Если даже мягкий Тургенев, описывая светскую публику, заполнявшую рестораны, аллеи и игорные залы Баден-Бадена, сыпал сарказмами, то Щедрин положительно выходил из себя при виде «русских откормленных идиотов, здесь живущих», и «идиотской русской напыщенности». И он резче обычного одергивал Унковского, который по своему добродушию вступал в разговоры со всякими пустоголовыми соотечественниками. Салтыков желчно сравнивал его с собакой, которая задерживается у каждого столбика.

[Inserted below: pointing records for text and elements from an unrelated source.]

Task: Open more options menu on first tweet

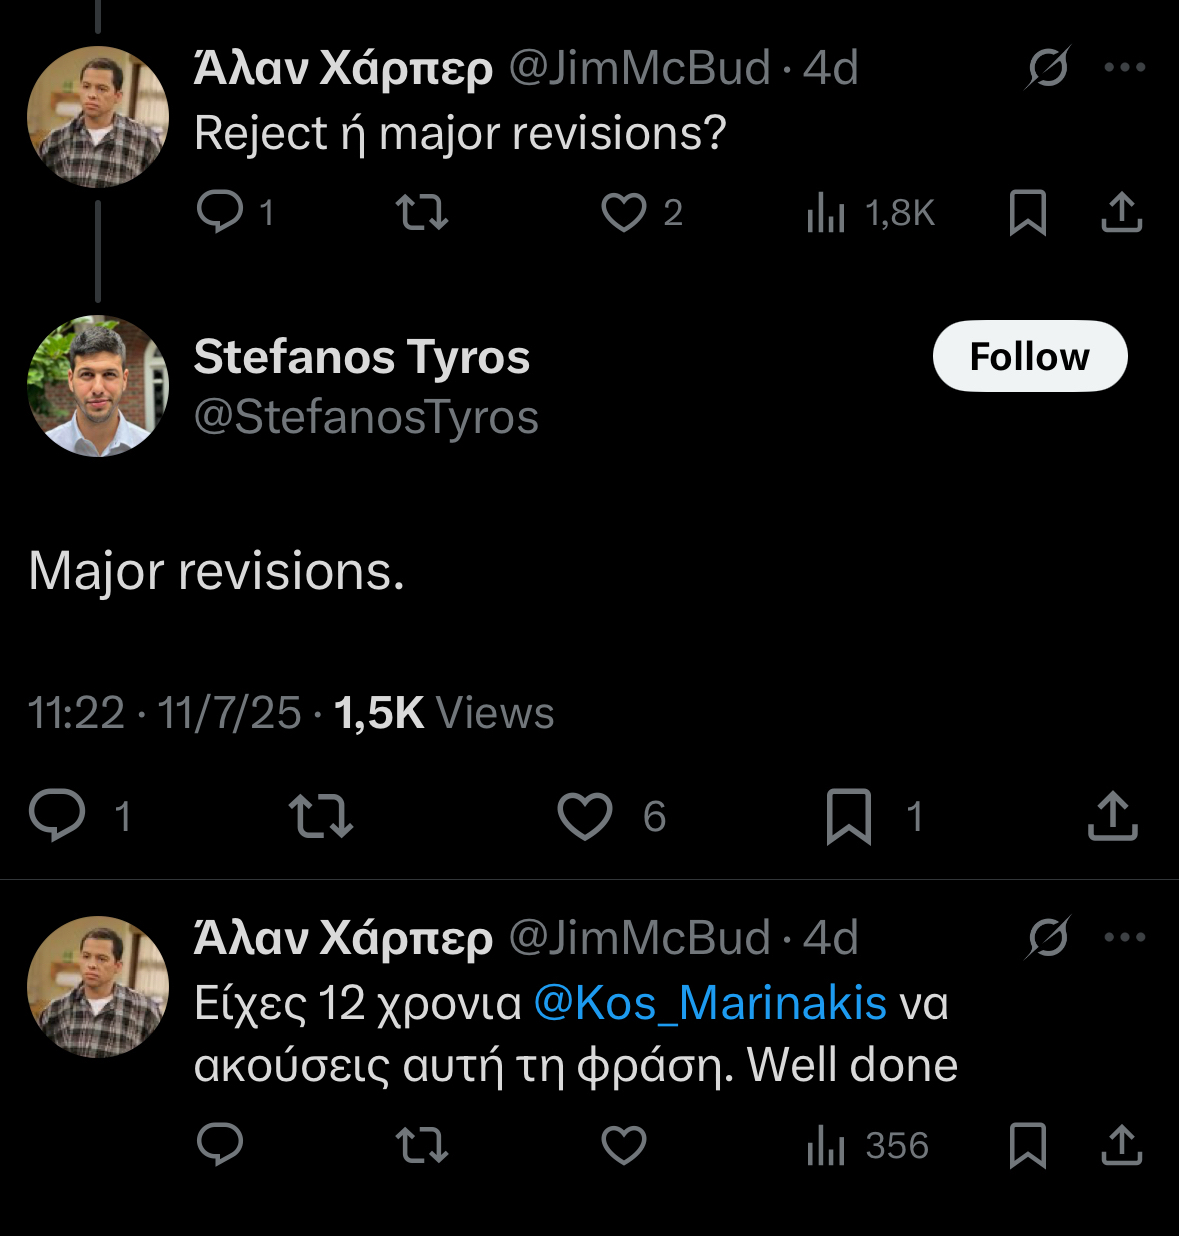Action: point(1125,68)
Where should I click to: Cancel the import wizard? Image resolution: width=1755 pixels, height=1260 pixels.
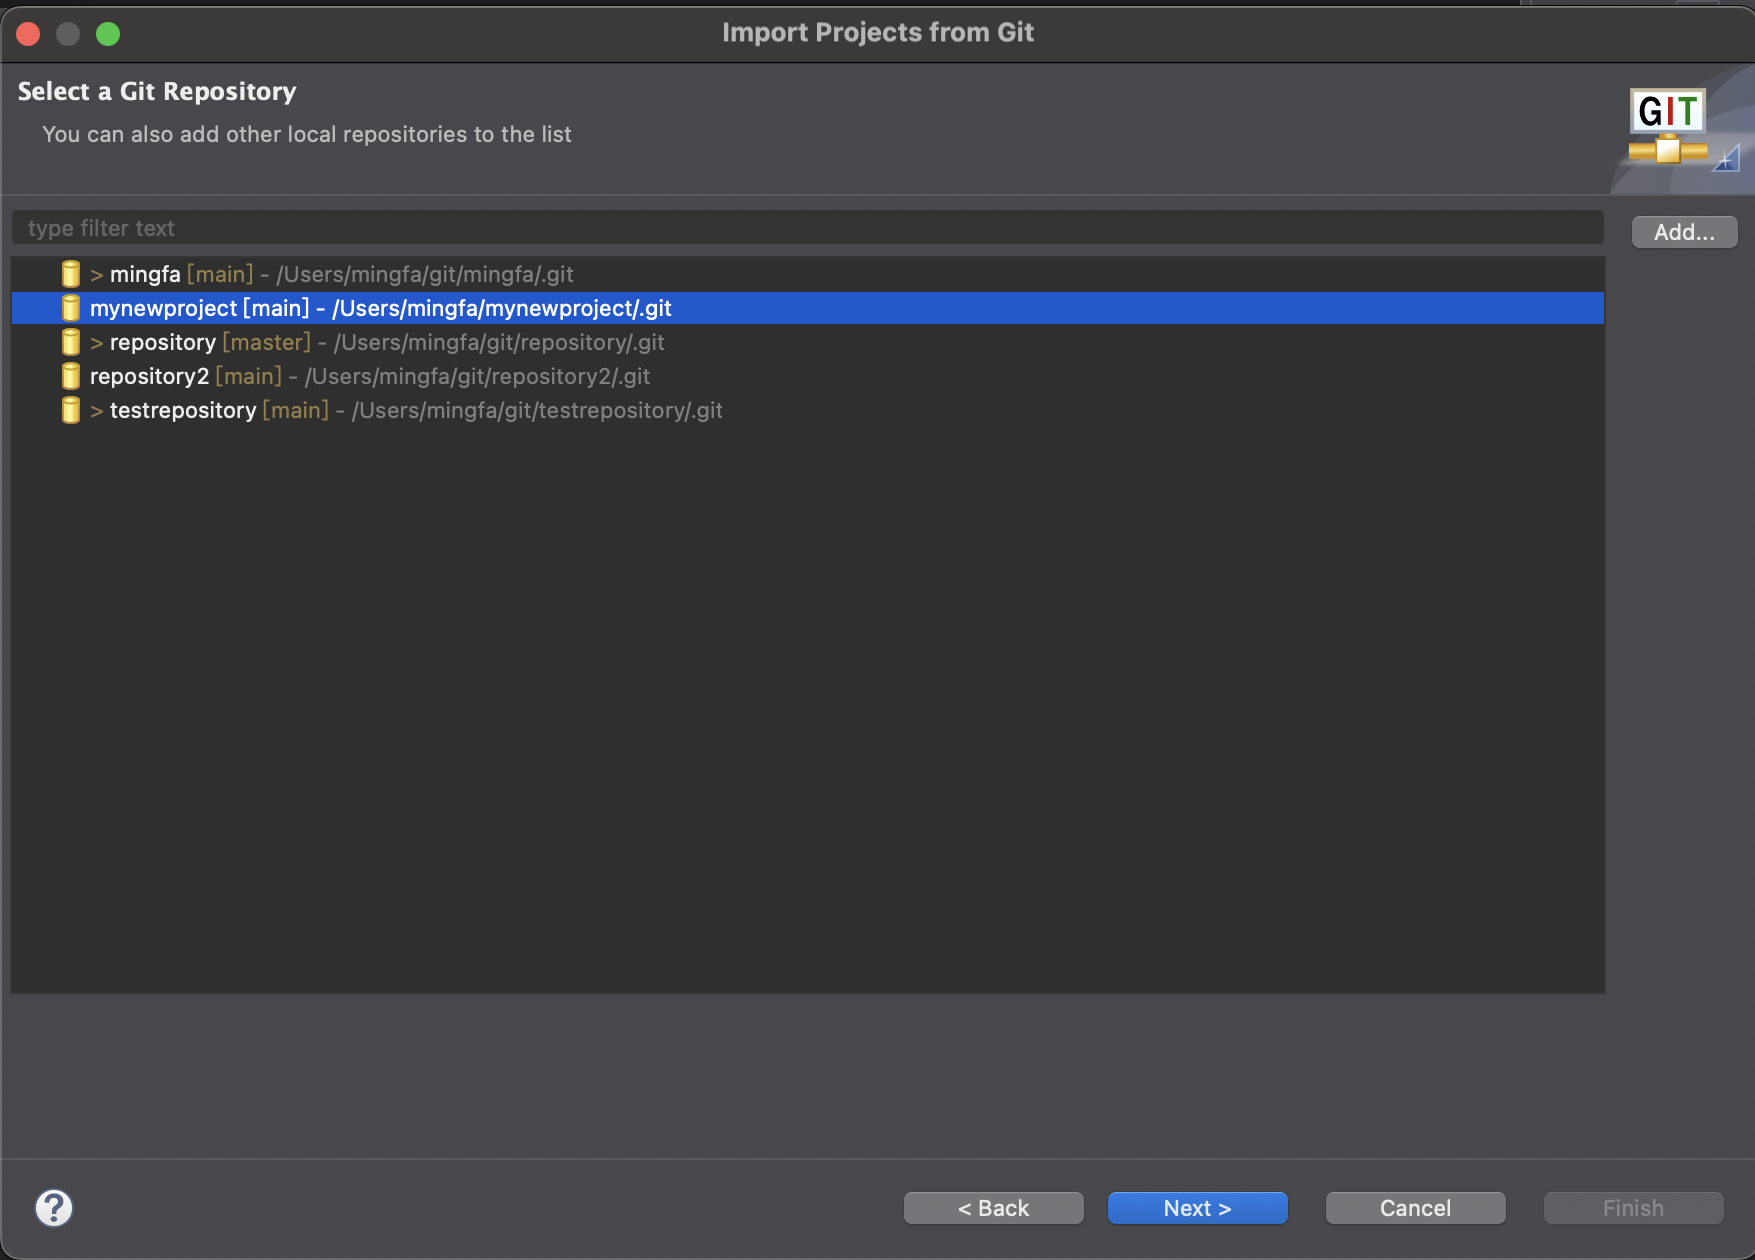pos(1415,1208)
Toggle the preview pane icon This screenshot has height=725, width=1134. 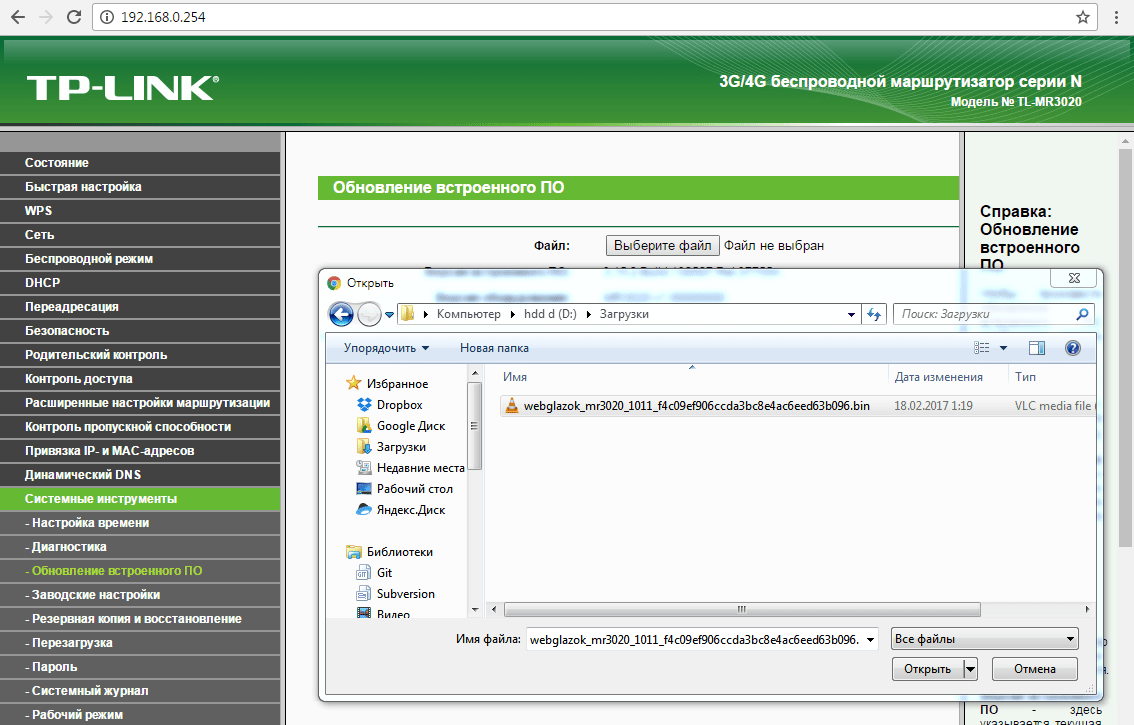pyautogui.click(x=1036, y=348)
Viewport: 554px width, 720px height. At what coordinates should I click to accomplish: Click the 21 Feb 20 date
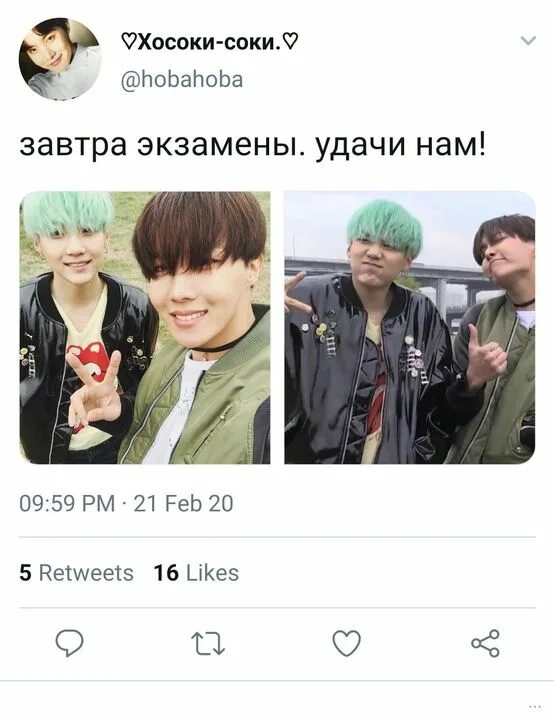(184, 503)
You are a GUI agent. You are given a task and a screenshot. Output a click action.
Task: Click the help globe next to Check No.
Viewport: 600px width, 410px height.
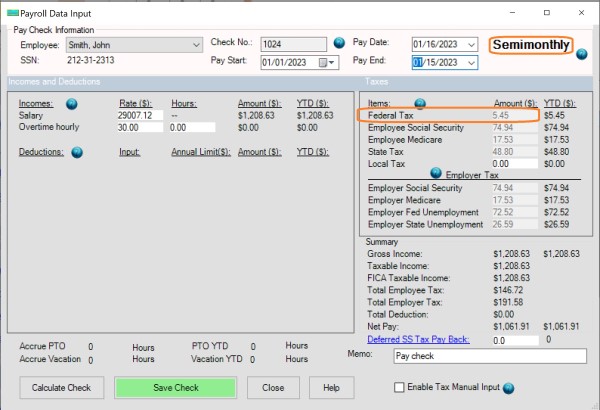[340, 44]
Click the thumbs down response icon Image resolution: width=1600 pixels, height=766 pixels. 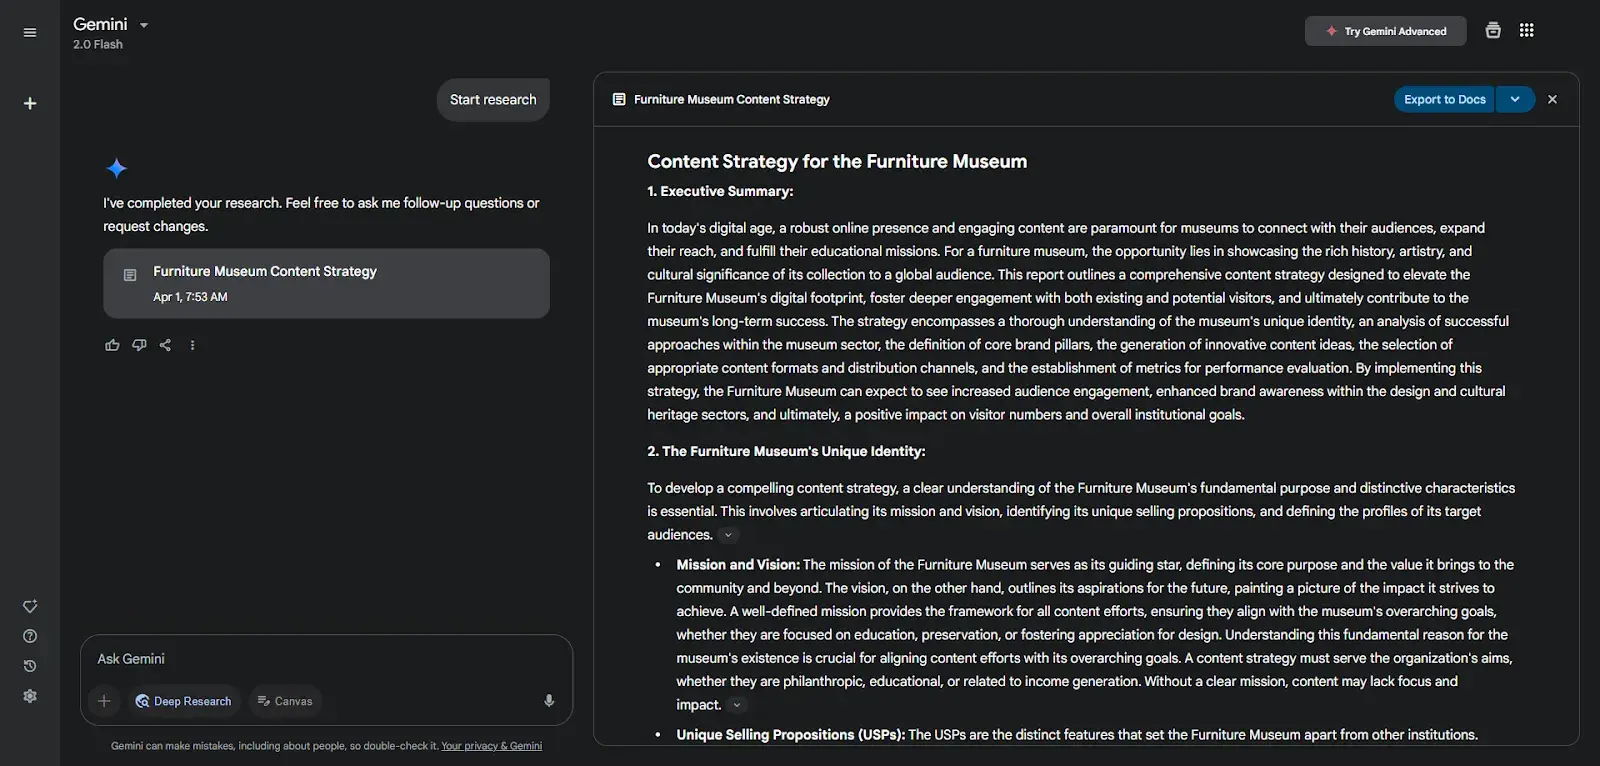(139, 345)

«Как место для временного гулянья Баден хорош, но для постоянного или долгого житья он не уютен, — обстоятельно писал Некрасову Елисеев. — По блеску, роскоши и разным светским этикетам он, пожалуй, похож на столицу, а по бессодержательности и мелкоте жизни ничем не отличается от уездного города… Я понимаю, почему Баден так опротивел Салтыкову, что он слышать о нем не может…»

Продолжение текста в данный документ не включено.